What to do
Rewrite the lines from the one containing "Given: Download the" through the last line, changing "torrent file" to "magnet link" and keeping everything else the same. Leave the pictures out of your answer.

Data extract

━━━━━━━━━━━━━━━━━━━━

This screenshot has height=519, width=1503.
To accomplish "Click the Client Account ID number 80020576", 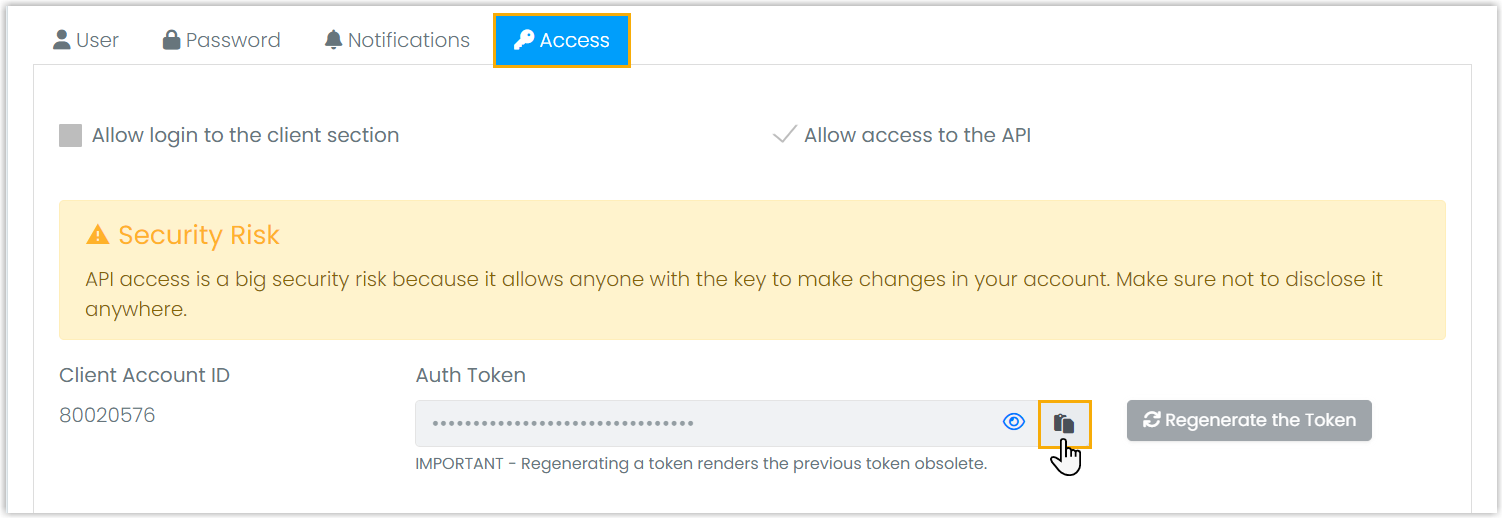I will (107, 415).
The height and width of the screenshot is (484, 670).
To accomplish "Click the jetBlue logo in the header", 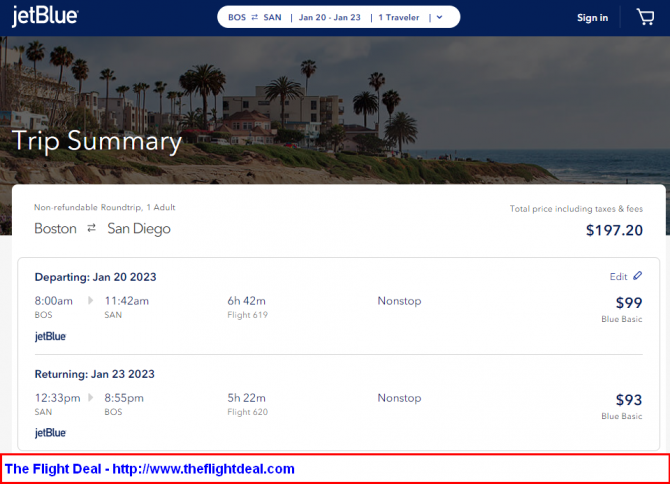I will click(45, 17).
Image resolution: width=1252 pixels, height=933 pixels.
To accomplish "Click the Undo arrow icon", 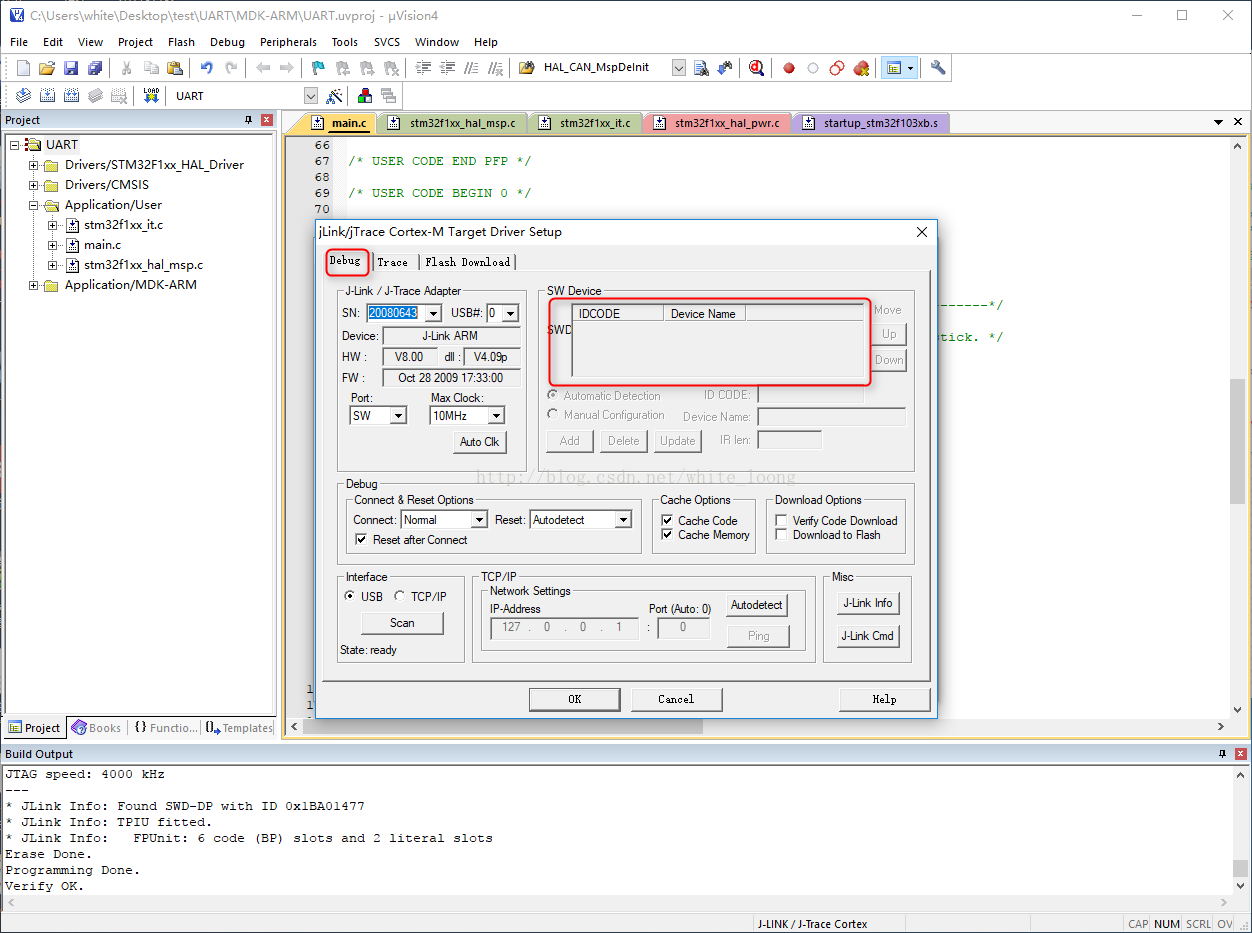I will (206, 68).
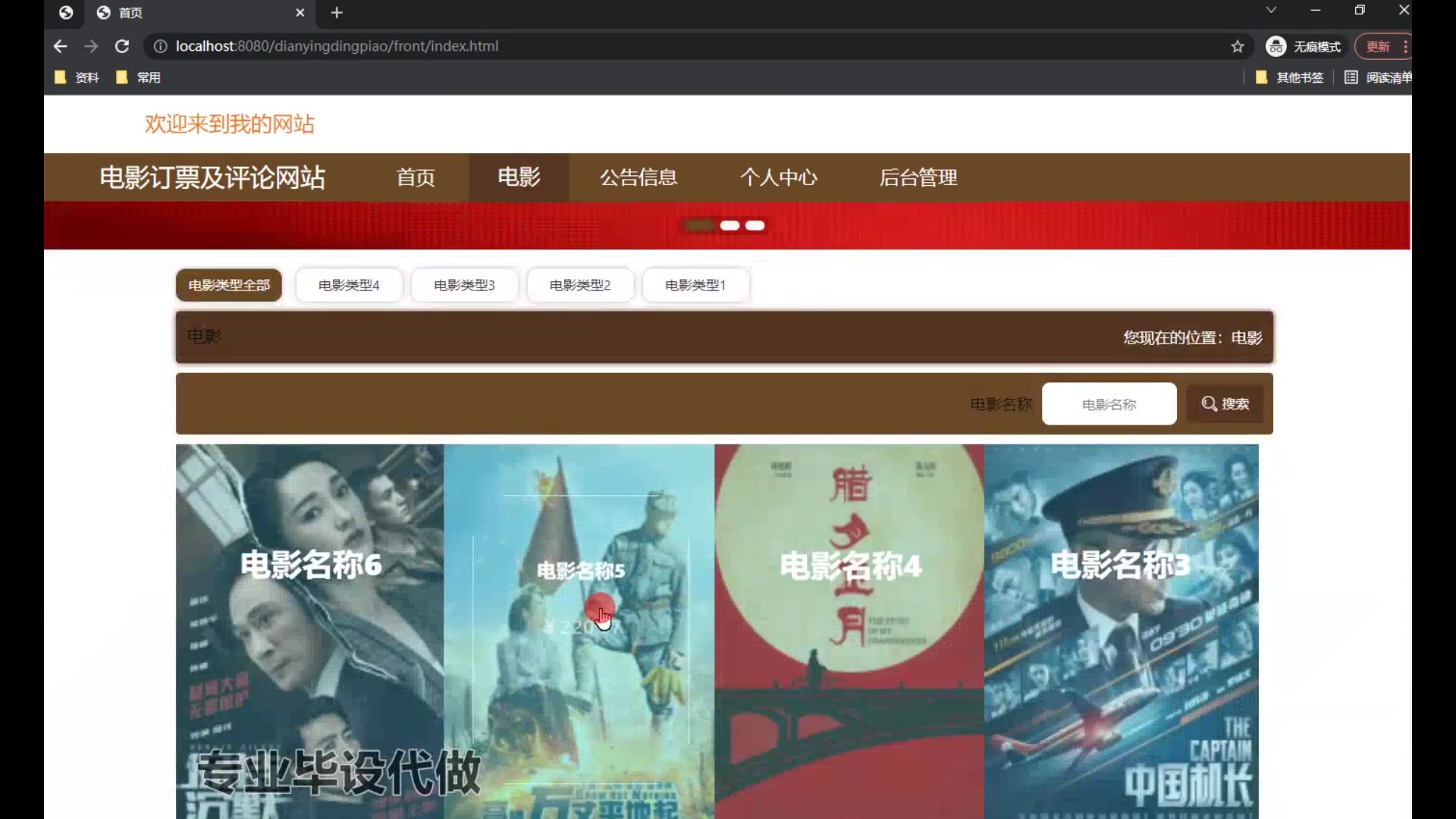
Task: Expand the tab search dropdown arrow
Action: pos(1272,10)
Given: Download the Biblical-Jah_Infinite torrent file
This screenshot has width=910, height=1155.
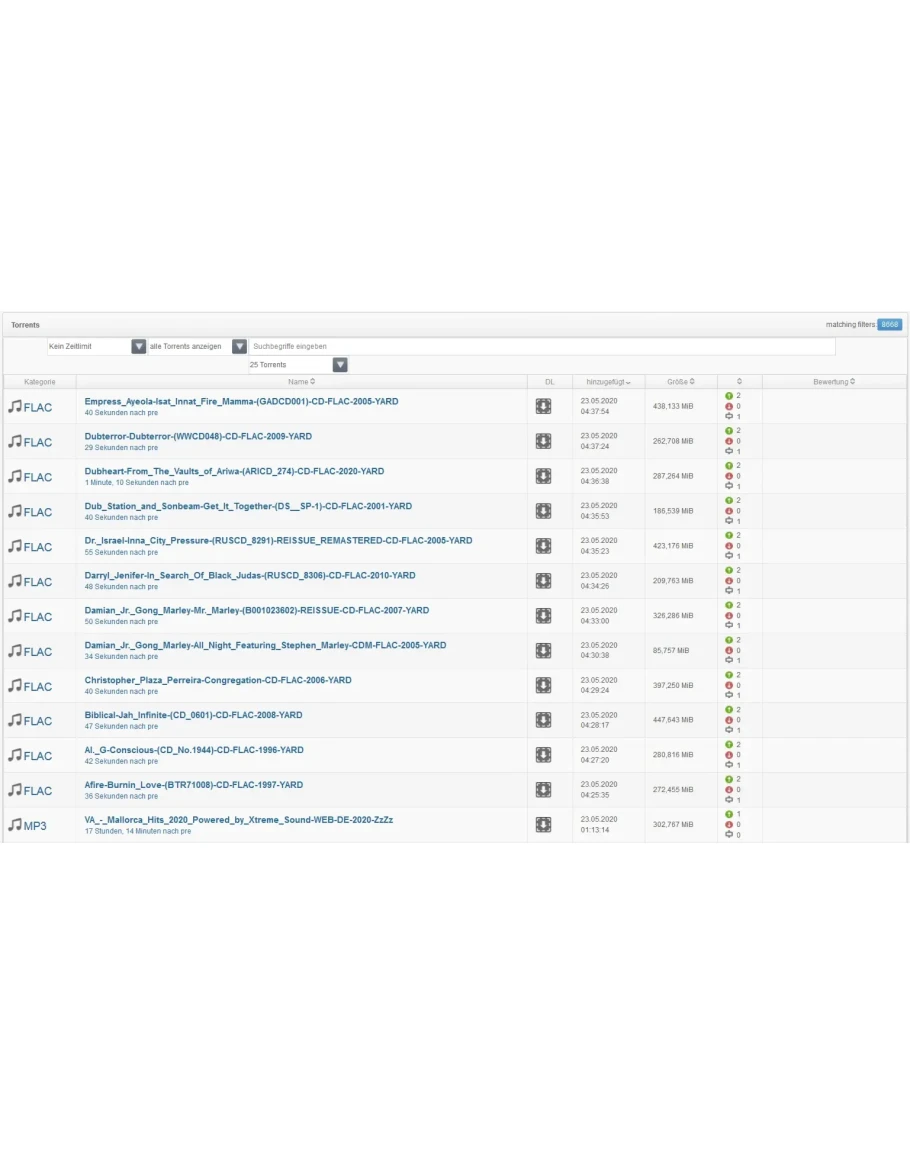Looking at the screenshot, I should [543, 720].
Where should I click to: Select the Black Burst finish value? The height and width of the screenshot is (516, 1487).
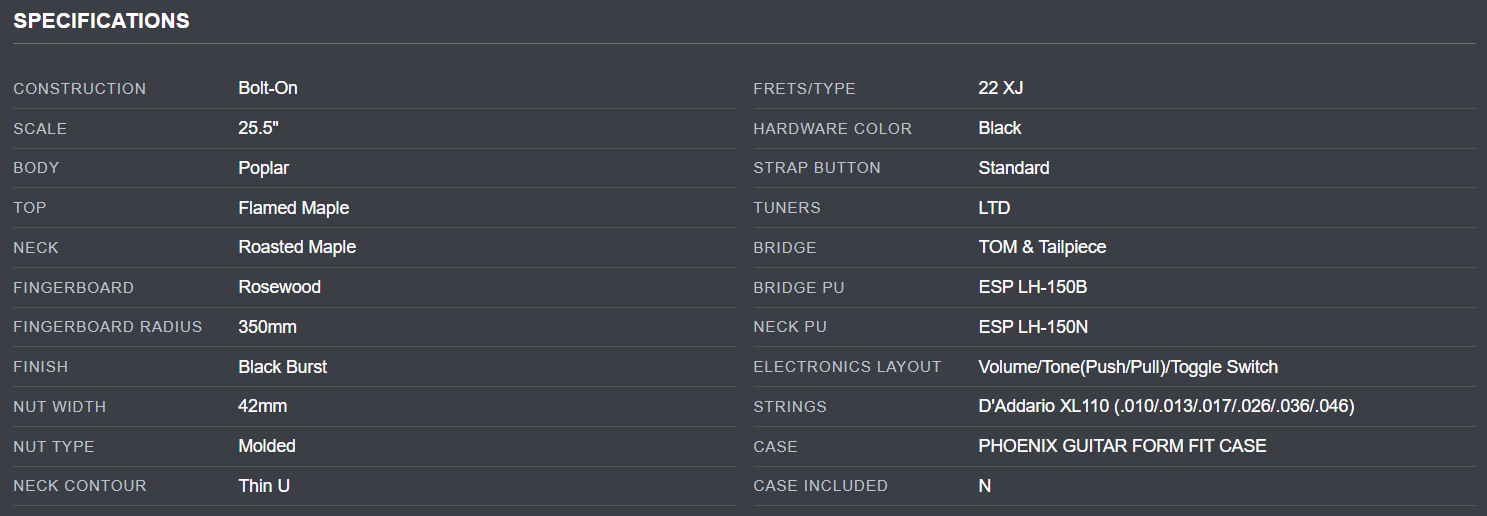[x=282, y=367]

━━━━━━━━━━━━━━━━━━━━

Result of this exercise
Given: Download the Biblical-Jah_Infinite magnet link
This screenshot has width=910, height=1155.
Looking at the screenshot, I should [543, 720].
Where should I click to: Select the Black Burst finish value? The height and width of the screenshot is (516, 1487).
[x=282, y=367]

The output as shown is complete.